[Material for the task]:
━━━━
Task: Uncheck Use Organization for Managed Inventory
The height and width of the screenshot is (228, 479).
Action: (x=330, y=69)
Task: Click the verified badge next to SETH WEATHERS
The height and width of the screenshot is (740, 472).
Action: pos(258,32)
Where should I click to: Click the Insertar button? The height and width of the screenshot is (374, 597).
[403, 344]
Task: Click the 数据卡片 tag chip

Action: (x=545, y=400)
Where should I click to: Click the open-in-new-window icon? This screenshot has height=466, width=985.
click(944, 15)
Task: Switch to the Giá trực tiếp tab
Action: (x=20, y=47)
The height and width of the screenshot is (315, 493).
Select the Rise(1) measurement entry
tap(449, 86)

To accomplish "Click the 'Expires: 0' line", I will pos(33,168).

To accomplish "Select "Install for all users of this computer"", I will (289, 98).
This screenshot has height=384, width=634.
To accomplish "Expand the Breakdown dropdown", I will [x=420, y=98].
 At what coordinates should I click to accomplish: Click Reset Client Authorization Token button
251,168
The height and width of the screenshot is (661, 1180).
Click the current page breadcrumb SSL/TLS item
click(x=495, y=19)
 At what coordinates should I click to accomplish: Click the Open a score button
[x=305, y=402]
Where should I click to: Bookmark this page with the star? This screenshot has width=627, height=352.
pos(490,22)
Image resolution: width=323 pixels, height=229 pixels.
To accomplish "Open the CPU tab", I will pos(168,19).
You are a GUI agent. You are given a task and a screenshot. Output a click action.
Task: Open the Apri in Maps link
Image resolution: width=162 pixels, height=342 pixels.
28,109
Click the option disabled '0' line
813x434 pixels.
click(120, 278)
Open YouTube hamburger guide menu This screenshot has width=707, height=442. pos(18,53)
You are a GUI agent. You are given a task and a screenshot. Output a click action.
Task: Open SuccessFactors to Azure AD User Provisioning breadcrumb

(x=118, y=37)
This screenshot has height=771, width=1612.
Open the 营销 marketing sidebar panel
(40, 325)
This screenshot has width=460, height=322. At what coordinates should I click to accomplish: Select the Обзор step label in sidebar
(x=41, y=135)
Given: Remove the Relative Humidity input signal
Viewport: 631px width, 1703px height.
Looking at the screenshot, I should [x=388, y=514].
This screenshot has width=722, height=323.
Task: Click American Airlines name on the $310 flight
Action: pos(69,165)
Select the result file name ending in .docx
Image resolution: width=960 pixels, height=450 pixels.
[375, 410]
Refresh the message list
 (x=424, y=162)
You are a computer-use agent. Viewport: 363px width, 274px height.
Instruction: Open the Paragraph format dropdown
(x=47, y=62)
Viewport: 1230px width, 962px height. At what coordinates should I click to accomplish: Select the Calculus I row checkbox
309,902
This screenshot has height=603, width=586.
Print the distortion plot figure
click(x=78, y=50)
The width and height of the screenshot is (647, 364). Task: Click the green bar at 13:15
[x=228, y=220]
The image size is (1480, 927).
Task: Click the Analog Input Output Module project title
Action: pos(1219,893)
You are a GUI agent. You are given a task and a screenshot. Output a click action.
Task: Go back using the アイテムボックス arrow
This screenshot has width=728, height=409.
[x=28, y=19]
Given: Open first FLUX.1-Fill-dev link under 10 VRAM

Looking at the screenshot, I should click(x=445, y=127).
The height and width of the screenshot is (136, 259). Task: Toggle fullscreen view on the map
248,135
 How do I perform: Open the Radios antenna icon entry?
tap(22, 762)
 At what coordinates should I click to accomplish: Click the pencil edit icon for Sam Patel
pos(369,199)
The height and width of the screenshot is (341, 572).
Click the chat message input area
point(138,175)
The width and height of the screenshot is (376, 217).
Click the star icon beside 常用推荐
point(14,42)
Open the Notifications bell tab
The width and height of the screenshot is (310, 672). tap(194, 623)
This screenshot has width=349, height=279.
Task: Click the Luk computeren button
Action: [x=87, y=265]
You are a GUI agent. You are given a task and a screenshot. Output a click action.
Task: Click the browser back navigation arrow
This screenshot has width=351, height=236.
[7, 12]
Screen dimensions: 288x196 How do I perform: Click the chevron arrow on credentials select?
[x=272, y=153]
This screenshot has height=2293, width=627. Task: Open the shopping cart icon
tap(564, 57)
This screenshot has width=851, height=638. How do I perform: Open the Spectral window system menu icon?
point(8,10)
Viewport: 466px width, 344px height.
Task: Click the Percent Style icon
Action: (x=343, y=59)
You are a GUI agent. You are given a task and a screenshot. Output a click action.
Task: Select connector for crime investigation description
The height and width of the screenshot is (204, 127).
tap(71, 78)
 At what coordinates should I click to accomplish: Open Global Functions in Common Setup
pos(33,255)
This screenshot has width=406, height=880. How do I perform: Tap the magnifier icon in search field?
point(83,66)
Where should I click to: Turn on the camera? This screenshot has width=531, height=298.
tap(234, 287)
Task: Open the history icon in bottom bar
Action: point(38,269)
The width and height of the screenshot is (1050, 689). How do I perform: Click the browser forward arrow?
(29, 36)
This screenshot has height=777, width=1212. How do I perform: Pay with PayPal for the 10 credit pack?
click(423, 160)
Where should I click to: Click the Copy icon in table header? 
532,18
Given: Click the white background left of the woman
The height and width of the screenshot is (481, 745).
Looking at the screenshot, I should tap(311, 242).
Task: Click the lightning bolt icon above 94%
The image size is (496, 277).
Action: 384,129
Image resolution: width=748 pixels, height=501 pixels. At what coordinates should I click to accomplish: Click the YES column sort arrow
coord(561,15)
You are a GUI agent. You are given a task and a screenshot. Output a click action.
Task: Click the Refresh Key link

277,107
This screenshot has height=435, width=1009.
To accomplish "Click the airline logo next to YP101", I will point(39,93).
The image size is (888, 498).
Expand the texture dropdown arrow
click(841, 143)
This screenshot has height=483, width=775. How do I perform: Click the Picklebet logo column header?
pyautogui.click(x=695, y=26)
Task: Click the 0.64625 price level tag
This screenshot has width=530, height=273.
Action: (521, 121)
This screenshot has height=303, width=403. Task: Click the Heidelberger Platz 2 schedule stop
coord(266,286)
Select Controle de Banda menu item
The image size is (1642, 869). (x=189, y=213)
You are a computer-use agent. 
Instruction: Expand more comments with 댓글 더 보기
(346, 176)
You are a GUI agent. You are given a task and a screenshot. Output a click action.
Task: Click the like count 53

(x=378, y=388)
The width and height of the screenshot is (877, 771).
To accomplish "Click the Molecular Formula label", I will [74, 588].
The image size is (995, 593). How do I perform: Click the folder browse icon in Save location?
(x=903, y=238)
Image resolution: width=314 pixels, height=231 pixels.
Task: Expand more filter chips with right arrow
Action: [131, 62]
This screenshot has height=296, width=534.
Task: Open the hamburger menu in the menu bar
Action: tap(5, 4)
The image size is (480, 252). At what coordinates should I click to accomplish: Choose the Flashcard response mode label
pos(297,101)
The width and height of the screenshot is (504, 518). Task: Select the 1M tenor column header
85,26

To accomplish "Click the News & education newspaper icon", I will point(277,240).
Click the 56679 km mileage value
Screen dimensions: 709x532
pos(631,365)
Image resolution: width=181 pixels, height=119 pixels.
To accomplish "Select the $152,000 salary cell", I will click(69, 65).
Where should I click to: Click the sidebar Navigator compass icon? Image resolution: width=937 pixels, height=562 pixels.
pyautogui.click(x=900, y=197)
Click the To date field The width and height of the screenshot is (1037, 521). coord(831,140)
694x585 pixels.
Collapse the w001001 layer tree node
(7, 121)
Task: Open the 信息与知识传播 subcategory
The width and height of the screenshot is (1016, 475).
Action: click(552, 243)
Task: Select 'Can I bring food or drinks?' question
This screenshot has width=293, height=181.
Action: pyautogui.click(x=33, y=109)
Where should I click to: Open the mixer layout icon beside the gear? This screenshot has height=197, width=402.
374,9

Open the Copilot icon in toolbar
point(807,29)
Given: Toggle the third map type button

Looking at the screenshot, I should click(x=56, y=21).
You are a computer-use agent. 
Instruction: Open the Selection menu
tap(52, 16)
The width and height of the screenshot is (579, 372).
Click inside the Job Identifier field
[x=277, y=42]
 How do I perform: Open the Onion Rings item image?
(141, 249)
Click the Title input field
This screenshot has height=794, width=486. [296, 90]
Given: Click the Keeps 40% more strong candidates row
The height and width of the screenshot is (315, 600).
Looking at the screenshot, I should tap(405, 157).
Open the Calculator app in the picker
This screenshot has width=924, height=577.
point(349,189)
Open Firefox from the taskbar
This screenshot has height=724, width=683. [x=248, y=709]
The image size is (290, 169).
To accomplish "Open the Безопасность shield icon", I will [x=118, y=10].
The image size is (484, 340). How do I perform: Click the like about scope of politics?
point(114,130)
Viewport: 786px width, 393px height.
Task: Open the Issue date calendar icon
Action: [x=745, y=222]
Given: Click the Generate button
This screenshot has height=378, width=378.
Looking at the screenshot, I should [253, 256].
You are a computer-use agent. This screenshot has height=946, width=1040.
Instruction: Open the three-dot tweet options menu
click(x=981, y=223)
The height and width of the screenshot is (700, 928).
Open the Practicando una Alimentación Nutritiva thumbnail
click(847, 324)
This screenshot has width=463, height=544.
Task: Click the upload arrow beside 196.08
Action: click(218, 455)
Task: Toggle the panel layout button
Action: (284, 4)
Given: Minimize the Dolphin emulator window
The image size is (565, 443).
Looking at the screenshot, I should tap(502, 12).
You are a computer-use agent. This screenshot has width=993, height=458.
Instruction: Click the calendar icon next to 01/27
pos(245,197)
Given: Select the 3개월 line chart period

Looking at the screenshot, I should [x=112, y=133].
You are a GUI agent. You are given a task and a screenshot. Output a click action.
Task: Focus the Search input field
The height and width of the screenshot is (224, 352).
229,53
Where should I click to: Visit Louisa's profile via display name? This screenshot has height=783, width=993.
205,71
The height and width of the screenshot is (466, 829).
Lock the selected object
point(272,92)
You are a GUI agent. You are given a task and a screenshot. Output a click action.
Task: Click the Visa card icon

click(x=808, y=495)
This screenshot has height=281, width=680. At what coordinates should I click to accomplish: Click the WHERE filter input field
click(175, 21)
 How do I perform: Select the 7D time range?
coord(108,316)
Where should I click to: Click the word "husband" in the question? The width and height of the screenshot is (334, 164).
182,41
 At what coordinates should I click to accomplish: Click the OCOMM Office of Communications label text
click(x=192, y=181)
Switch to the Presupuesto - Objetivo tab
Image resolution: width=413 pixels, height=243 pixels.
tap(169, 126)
━━━━
Retype the portion of the data above that starts on the line with "Given: Minimize the Dolphin emulator window" and finishes on the line with "The height and width of the screenshot is (466, 829).", including both of those lines.

[Result for this exercise]:
Given: Minimize the Dolphin emulator window
The image size is (565, 443).
Looking at the screenshot, I should tap(502, 12).
You are a computer-use agent. This screenshot has width=993, height=458.
Instruction: Click the calendar icon next to 01/27
pos(245,197)
Given: Select the 3개월 line chart period

Looking at the screenshot, I should [x=112, y=133].
You are a GUI agent. You are given a task and a screenshot. Output a click action.
Task: Focus the Search input field
The height and width of the screenshot is (224, 352).
229,53
Where should I click to: Visit Louisa's profile via display name? This screenshot has height=783, width=993.
205,71
The height and width of the screenshot is (466, 829).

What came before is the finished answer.